Air-France said such a flight was its first long-haul and the feat was unprecedented. The company said the effort was to show readiness to adopt low-emission fuel in the bid to spur the aviation industry’s sluggish pace to adopt the policy.
The move is seen as a breakthrough in the industry and it is believed to tip regulators and governments on the options they have as they look to reduce greenhouse emissions.
AFP reported that Air France-KLM announced its initiative by the tarmac at Charles de Gaulle Airport in Paris, an announcement that featured the company’s CEO, Benjamin Smith, and his counterparts at Total, Patrick Pouyanne, and Airbus, Guillaume Faury.
The flight signalled a “shared ambition to decarbonize air transportation and to develop a SAF supply chain in France”, AFP quoted the the companies as saying in a joint statement with airport operator ADP.
France’s transport minister, Jean-Baptiste Djebbari, said in a tweet Wednesday that the alliance was proof that “there is another way. We show that the biggest part of the solution lies in technological innovation.”
Il est 15h40. Le vol AF342 vient de décoller de Roissy, direction Montréal. C’est le tout premier vol long-courrier avec du biocarburant aérien durable produit en France.
— Jean-Baptiste Djebbari (@Djebbari_JB) May 18, 2021
Total also tweeted a video, saying “Sustainable Air Fuel (SAF) is a concrete way forward to reduce the carbon footprint of air transportation.”
✈️⛽♻️ Sustainable Air Fuel (SAF) is a concrete way forward to reduce the carbon footprint of air transportation. By teaming up with major players in the sector, we can accelerate its development together! pic.twitter.com/msuwMwLxWc
— Total (@Total) May 18, 2021
Airlines have a “major responsibility” to cut emissions, Air France-KLM Chief Executive Ben Smith told Reuters, adding that “We have to be on a level playing field. We can’t have a situation where airlines that are based outside Europe can undercut us, (and) that is a real concern.”

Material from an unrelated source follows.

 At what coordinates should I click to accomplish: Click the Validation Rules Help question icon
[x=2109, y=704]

Other airlines and plane-makers have started testing different levels of biofuels and sustainable fuel to see the best variant that can be effective and cost effective.
These jet fuels produced either from biomass or synthetically from renewable power could slash carbon emissions as countries look to meet the Paris agreement.

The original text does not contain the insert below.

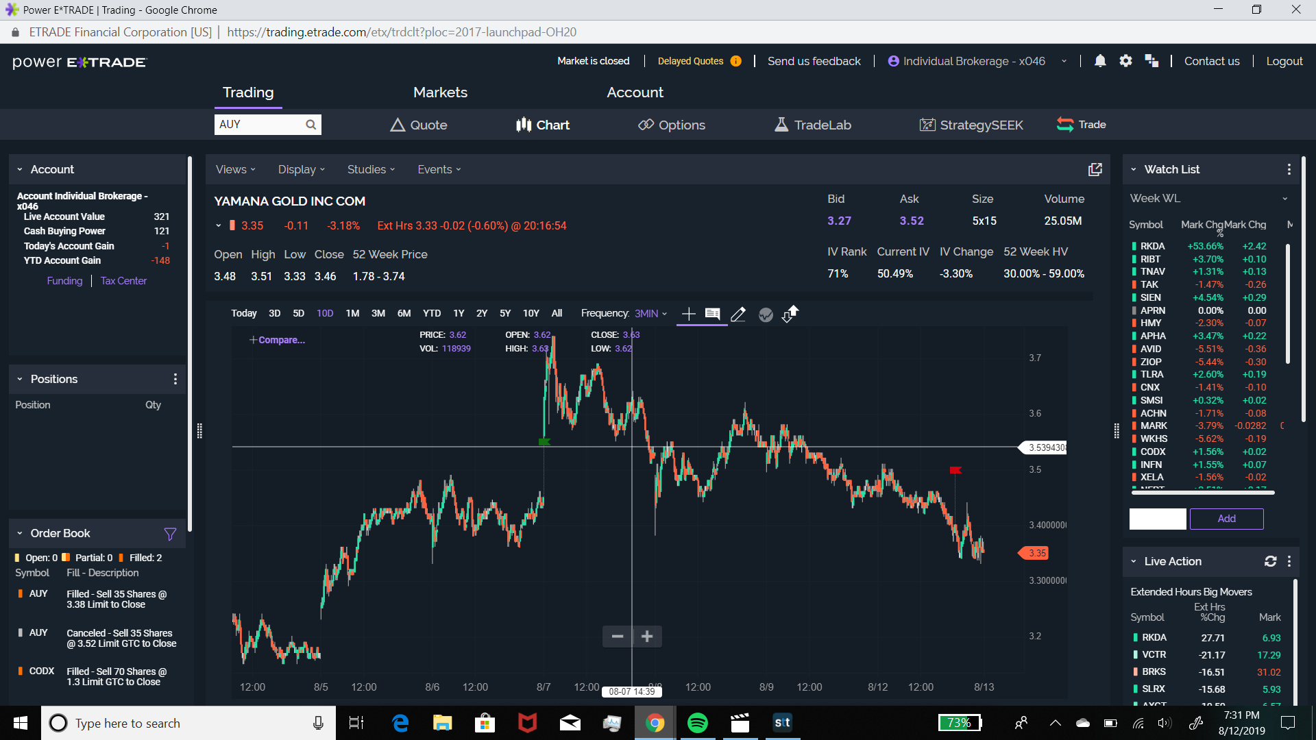Collapse the Account panel

click(20, 169)

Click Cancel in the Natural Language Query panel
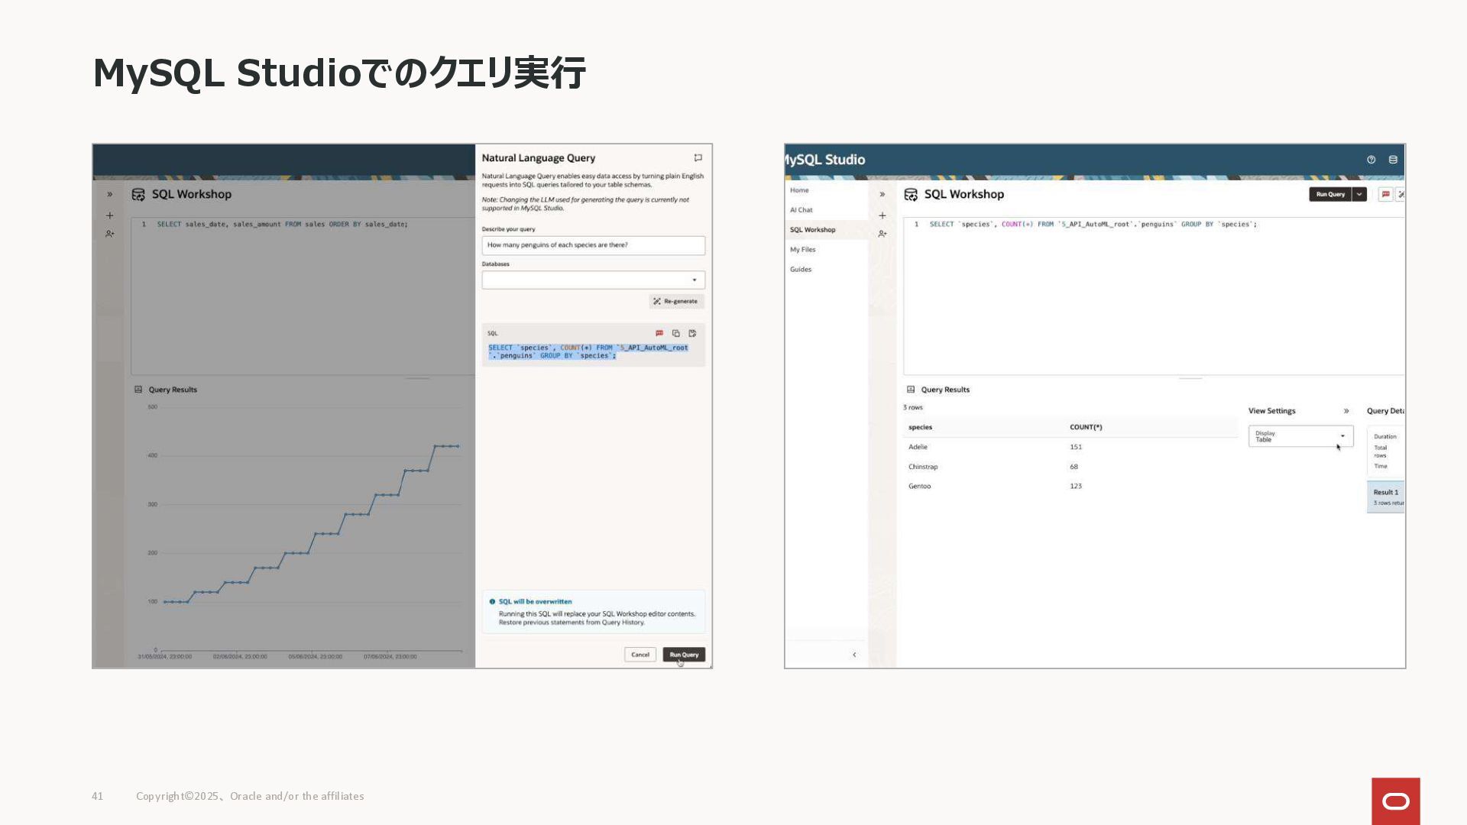pyautogui.click(x=640, y=655)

Global risk-assessment group CDP said most cities are not prepared to meet this target.
France remains a leader in the drive, the group said, as the country looks to ensure flights departing its airports use 1 per cent SAF, ahead of European Union’s goal to reach 2 per cent carbon emission by 2025 and 5 per cent by 2030 under the bloc’s Green Deal policy.
Although, the experimented jet fuels will cost more than the usual kerosene used by airplanes. Aviation players, particularly in Europe, would have to choose between cutting emissions and cost implications. Analysts believe the latter choice might be daunting for smaller airlines.